PART OF THE TRUTH
I never remember feeling more intensely chagrined than when I reached our bleak house twenty minutes late for our early dinner to find the doctor had eaten a hurried meal quarter of an hour before the usual hour and rushed out to attend an urgent case.
I asked at once whether he had been told of the pocket book. Yes, it appeared he had. He had seemed very interested, but had immediately ordered his dinner hour to be advanced and then hurried away without putting further questions.
Was his haste a consequence of what he was told, or merely a coincidence? Well, I was resolved to leave that point in doubt no later than his return. I hardly debated at all the question of what to do. The baffling business of groping in the dark, and daily scheming to discover a window, without giving myself away, had gone on long enough. I had found a head at last and I meant to hit it. It might turn out to be the wrong head; still, I felt convinced I could scarcely fail to discover something fresh.

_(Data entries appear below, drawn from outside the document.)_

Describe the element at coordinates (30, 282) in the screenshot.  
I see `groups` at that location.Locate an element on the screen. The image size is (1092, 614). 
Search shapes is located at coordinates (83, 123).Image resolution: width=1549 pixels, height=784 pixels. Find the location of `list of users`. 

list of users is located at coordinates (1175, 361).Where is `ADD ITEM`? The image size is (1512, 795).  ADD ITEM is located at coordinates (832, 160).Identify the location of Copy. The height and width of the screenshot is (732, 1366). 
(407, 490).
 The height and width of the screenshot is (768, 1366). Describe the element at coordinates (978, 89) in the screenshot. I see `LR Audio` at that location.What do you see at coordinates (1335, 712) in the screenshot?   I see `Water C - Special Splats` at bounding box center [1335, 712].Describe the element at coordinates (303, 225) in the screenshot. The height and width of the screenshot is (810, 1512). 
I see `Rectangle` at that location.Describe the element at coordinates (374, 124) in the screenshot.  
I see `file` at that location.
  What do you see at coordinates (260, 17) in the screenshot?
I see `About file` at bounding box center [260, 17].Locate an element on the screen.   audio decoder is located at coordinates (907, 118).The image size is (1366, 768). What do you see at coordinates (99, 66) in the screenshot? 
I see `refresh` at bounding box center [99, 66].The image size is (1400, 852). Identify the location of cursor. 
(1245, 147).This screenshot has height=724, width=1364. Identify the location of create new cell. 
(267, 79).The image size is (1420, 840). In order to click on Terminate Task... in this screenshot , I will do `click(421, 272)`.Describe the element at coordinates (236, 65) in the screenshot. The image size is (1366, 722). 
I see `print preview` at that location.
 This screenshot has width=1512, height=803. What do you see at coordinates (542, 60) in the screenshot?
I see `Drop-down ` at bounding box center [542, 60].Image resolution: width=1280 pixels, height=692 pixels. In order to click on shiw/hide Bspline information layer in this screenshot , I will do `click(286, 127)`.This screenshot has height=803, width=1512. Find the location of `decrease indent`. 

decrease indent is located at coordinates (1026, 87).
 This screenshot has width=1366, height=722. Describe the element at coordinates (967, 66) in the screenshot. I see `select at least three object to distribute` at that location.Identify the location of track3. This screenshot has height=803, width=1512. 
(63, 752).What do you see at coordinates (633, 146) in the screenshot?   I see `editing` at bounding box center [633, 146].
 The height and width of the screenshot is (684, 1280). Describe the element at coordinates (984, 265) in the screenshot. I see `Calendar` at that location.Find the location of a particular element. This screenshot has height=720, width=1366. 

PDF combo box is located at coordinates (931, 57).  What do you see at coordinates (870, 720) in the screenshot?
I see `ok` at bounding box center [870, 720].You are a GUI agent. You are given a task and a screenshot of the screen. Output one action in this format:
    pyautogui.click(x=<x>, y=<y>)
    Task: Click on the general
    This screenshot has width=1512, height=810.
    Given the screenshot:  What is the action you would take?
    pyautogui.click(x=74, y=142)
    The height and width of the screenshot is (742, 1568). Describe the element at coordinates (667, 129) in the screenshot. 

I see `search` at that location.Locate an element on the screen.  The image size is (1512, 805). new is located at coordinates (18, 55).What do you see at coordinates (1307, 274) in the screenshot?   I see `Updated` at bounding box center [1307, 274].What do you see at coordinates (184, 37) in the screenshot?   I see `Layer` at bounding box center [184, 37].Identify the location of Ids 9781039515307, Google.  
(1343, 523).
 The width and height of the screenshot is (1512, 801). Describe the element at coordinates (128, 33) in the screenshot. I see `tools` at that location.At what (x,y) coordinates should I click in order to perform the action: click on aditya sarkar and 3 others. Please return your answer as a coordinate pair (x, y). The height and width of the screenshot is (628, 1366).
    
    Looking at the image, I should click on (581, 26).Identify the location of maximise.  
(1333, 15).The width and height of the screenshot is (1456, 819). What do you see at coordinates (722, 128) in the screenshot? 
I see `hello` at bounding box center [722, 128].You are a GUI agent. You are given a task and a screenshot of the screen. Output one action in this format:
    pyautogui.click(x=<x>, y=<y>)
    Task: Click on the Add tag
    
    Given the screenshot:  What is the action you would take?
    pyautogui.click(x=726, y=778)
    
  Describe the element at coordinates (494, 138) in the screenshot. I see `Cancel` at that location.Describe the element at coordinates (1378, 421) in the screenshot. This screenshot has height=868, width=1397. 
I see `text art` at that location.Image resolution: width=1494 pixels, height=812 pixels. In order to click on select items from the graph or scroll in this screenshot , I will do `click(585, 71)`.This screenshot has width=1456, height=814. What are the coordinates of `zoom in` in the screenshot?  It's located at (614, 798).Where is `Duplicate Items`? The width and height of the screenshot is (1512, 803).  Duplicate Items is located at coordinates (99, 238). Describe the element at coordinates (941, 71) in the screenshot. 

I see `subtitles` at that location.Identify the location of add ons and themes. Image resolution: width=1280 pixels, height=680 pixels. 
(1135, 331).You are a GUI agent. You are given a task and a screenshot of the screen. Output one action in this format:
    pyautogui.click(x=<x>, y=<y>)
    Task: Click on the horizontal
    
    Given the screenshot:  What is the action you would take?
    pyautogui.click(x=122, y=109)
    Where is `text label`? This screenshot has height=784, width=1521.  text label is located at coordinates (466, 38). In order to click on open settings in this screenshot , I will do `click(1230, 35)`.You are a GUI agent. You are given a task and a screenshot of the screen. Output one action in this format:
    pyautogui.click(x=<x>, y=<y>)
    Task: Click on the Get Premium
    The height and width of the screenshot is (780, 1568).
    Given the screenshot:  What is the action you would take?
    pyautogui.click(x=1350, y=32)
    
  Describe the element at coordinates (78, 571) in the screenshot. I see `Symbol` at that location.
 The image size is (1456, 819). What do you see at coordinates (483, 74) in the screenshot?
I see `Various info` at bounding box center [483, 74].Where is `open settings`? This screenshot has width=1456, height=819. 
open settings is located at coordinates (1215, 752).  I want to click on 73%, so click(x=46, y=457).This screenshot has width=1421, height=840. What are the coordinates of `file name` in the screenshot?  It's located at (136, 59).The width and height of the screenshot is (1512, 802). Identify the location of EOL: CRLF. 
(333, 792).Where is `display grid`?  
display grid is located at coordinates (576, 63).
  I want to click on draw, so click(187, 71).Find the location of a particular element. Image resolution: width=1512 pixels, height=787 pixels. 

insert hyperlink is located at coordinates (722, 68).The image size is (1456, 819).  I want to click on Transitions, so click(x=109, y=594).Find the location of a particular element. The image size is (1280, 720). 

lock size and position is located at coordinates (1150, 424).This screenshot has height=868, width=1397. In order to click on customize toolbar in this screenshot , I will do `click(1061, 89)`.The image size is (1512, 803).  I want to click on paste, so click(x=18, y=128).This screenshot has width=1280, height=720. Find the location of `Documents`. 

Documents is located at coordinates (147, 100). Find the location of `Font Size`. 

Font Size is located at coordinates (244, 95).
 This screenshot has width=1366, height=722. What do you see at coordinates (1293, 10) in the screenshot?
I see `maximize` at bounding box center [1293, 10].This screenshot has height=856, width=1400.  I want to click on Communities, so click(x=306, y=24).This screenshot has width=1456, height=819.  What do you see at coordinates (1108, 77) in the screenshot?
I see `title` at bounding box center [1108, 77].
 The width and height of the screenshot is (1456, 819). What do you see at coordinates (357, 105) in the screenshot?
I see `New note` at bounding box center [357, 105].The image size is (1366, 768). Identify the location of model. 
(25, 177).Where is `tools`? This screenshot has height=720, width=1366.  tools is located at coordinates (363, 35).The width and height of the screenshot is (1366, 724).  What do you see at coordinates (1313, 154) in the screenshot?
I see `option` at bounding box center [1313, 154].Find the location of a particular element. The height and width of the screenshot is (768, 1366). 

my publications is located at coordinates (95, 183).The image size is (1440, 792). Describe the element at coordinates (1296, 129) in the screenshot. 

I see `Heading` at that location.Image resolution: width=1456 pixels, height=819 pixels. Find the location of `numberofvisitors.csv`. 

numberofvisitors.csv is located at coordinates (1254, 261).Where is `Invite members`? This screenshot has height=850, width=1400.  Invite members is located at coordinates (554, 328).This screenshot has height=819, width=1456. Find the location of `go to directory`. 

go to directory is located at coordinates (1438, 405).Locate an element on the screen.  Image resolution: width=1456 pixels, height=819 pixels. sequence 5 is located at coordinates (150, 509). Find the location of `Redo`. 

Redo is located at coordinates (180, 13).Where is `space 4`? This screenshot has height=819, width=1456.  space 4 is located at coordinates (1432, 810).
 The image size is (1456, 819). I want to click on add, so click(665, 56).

But though I proposed to take a bold course and make a short cut to the heart of this infernal mystery, I realised perfectly that if the cut actually led me there, it would prove an exceedingly dangerous by-way. It was such a gamble that I shrank from summoning my cousin until it had come off, but I wrote out the code telegram we had arranged and put it in my pocket ready for emergencies. Of the doctor's two servants the younger anyhow was absolutely trustworthy I was convinced, and I meant to send her with the wire to the post office while I kept guard over the prisoner. And then, to ensure there being a prisoner, I saw that all the chambers of my revolver were loaded and put it in my coat pocket ready to my hand.
The afternoon dragged on, the wind still blustering round the house and the hail now and then rattling on the windows; but no Dr. Rendall appeared. Tea time arrived and still no sign of him. I gave him half an hour's grace and then had my own tea and returned to the smoking-room. The evening by this time had fallen and the curtains were drawn and the lamps lit.
And then at last I heard him enter the front door. I jumped up and, with a dramatic instinct for taking the centre of the stage, placed myself before the fire, but I heard him run upstairs and it was some minutes before the sound of his descending steps reached me. The moment the door opened I was conscious that one of those peculiar changes I had so often noticed had taken place in the man. He smiled at me, but with a curiously furtive eye, and then he shut the door and came forward.
"You have had tea, I hope," said he.
I wasted no time in preliminaries. Keeping my right hand closed over the revolver in my pocket I held out the pocket book with my left.
"Dr. Rendall," I said, "you have heard that Bolton's pocket book has been found. Here it is. Kindly look at that entry."